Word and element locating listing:
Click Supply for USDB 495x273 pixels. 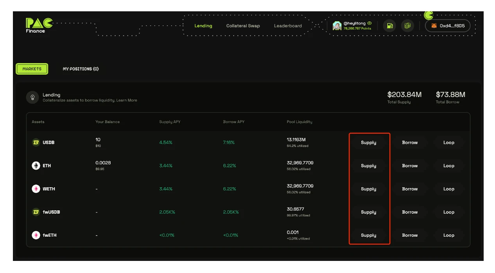point(368,143)
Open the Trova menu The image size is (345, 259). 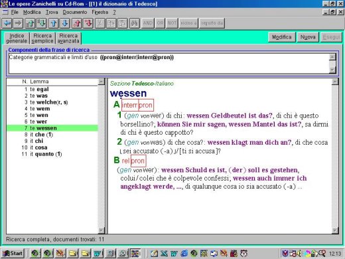(x=52, y=12)

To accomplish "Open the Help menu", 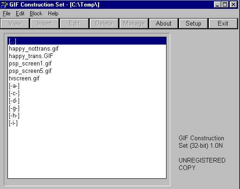I will (x=53, y=13).
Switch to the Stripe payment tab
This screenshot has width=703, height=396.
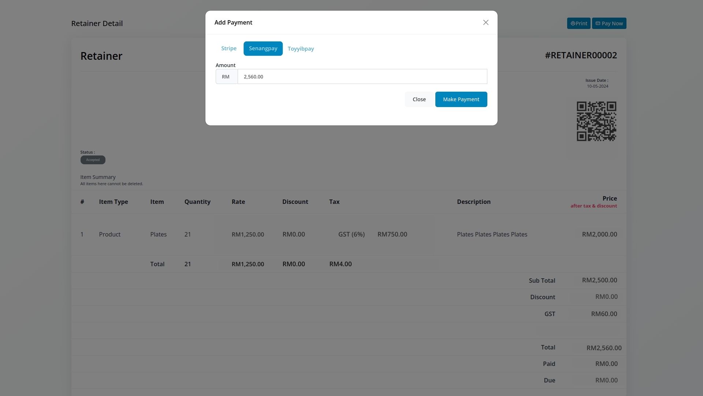[x=228, y=48]
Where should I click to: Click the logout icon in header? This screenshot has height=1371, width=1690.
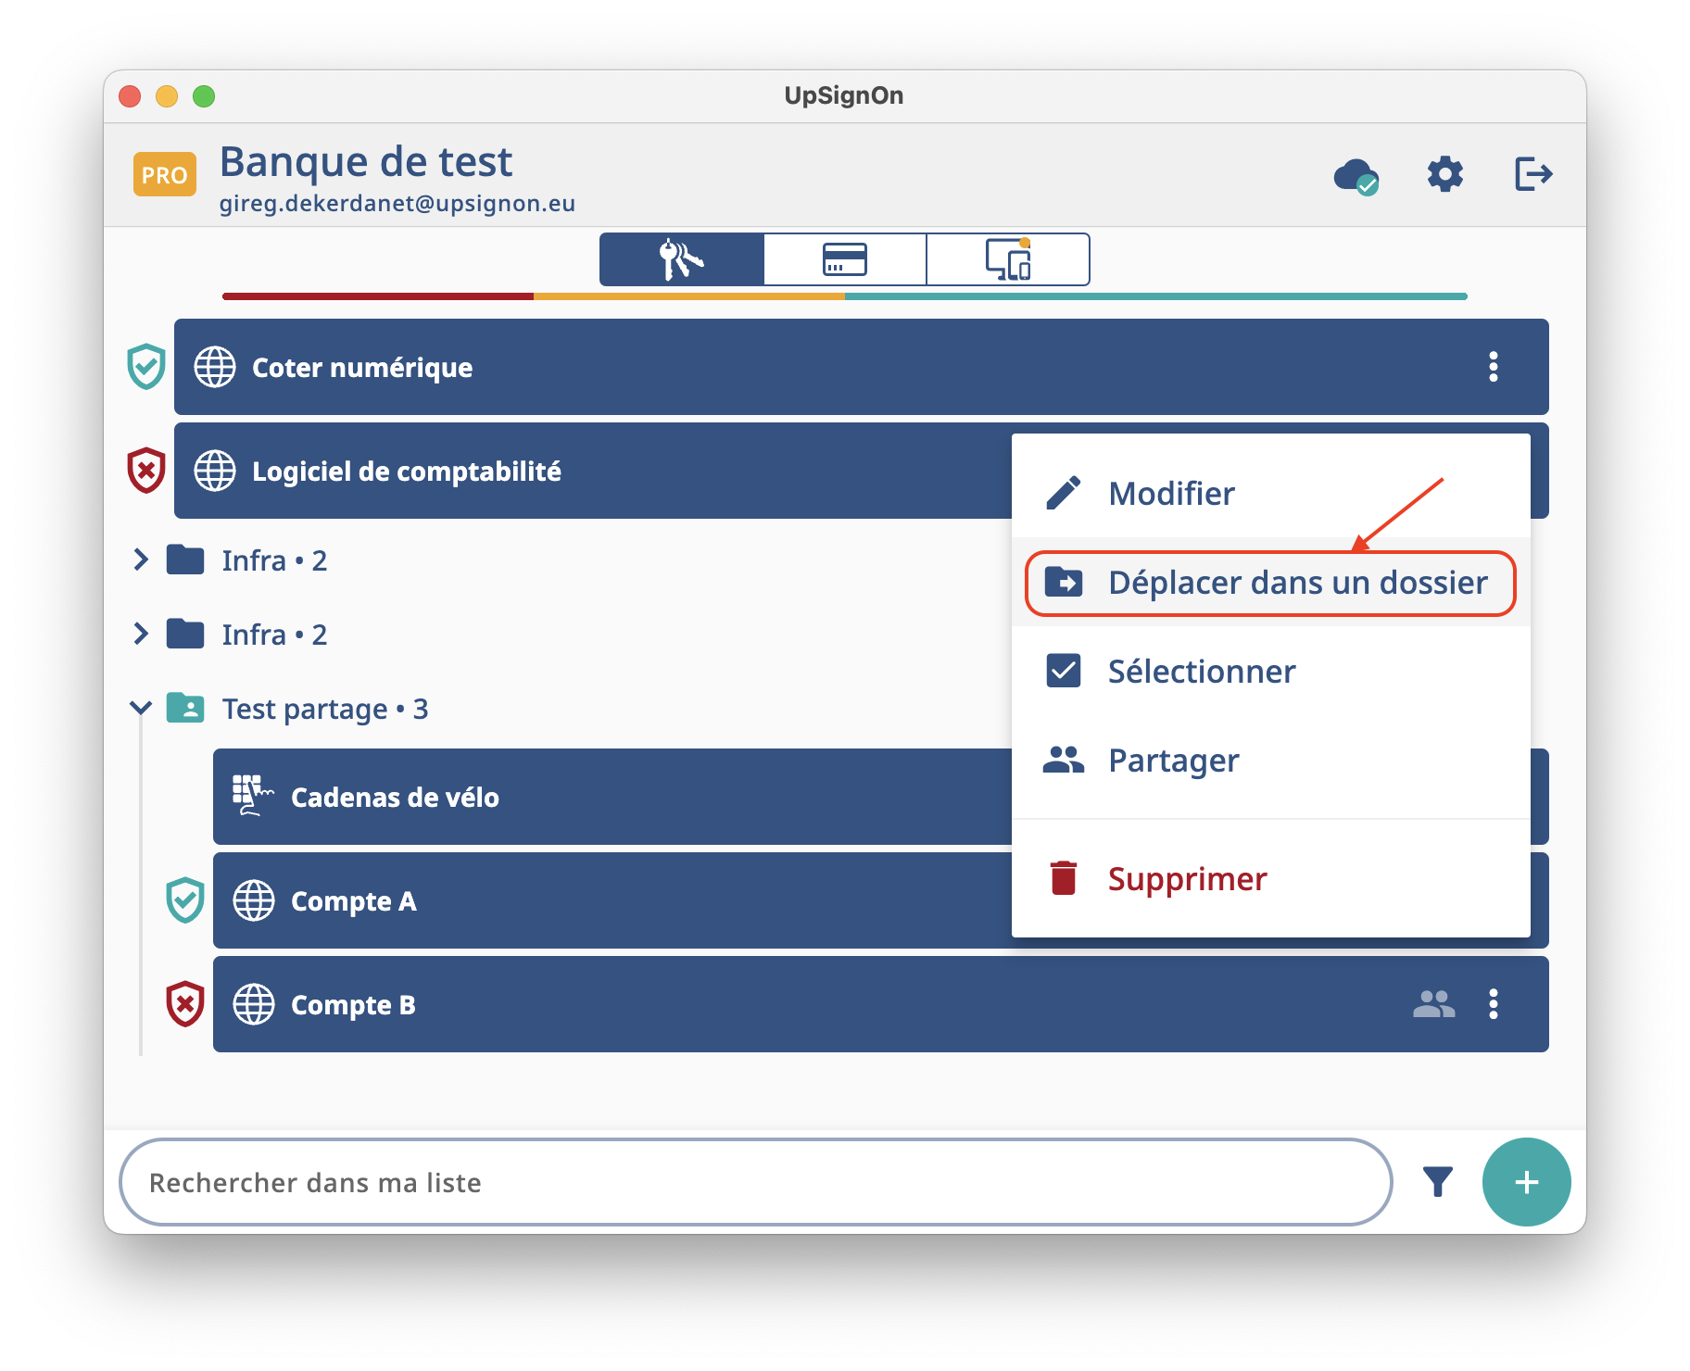(1532, 174)
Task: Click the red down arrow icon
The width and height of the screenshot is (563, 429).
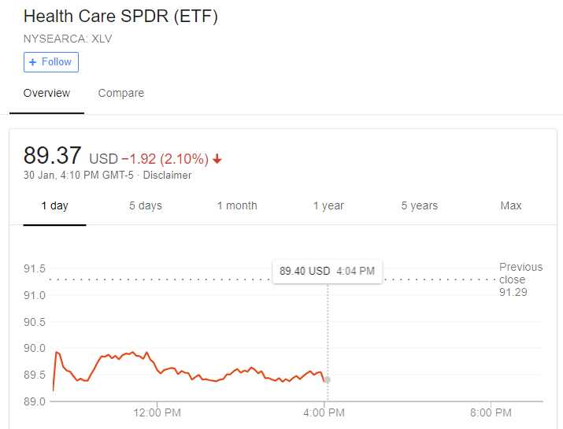Action: click(217, 159)
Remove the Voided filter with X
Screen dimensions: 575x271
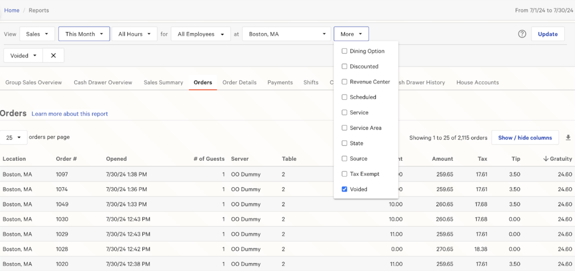53,56
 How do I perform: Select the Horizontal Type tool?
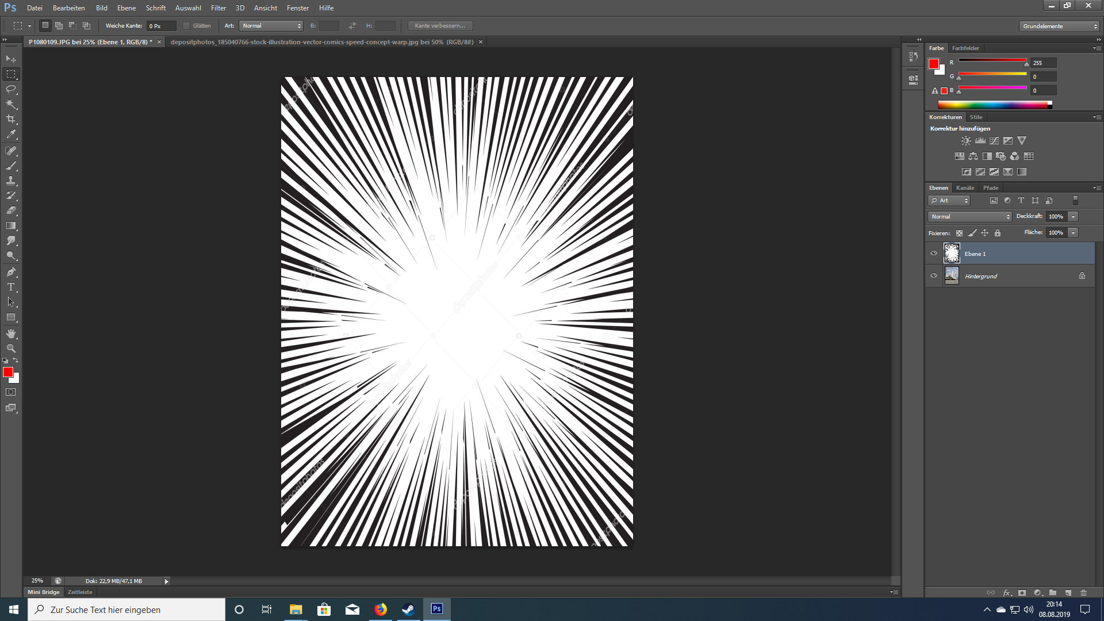[x=11, y=287]
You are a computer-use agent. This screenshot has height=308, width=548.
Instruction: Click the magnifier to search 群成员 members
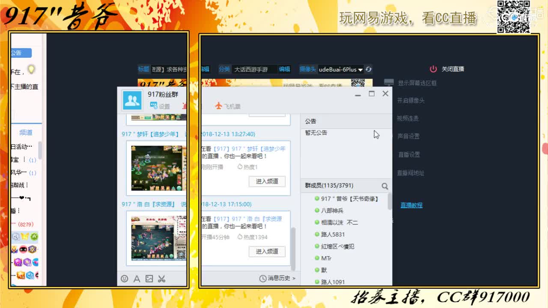[384, 186]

Short exercise: Rewrite everything from the line containing "Where should I" down to the end of the listing, changing "icon" to "button" and keeping all else the same. Omit the pictures from your answer.

Result of this task:
Where should I click to: Click the logout button in header? This screenshot has height=1371, width=1690.
(1532, 174)
Task: Click the red down arrow button
The width and height of the screenshot is (563, 429).
Action: click(217, 159)
Remove the Voided filter with X
Screen dimensions: 575x271
53,56
 How do I perform: Select the Horizontal Type tool?
[x=11, y=287]
You are a computer-use agent. This screenshot has height=308, width=548.
Instruction: Click the magnifier to search 群成员 members
[384, 186]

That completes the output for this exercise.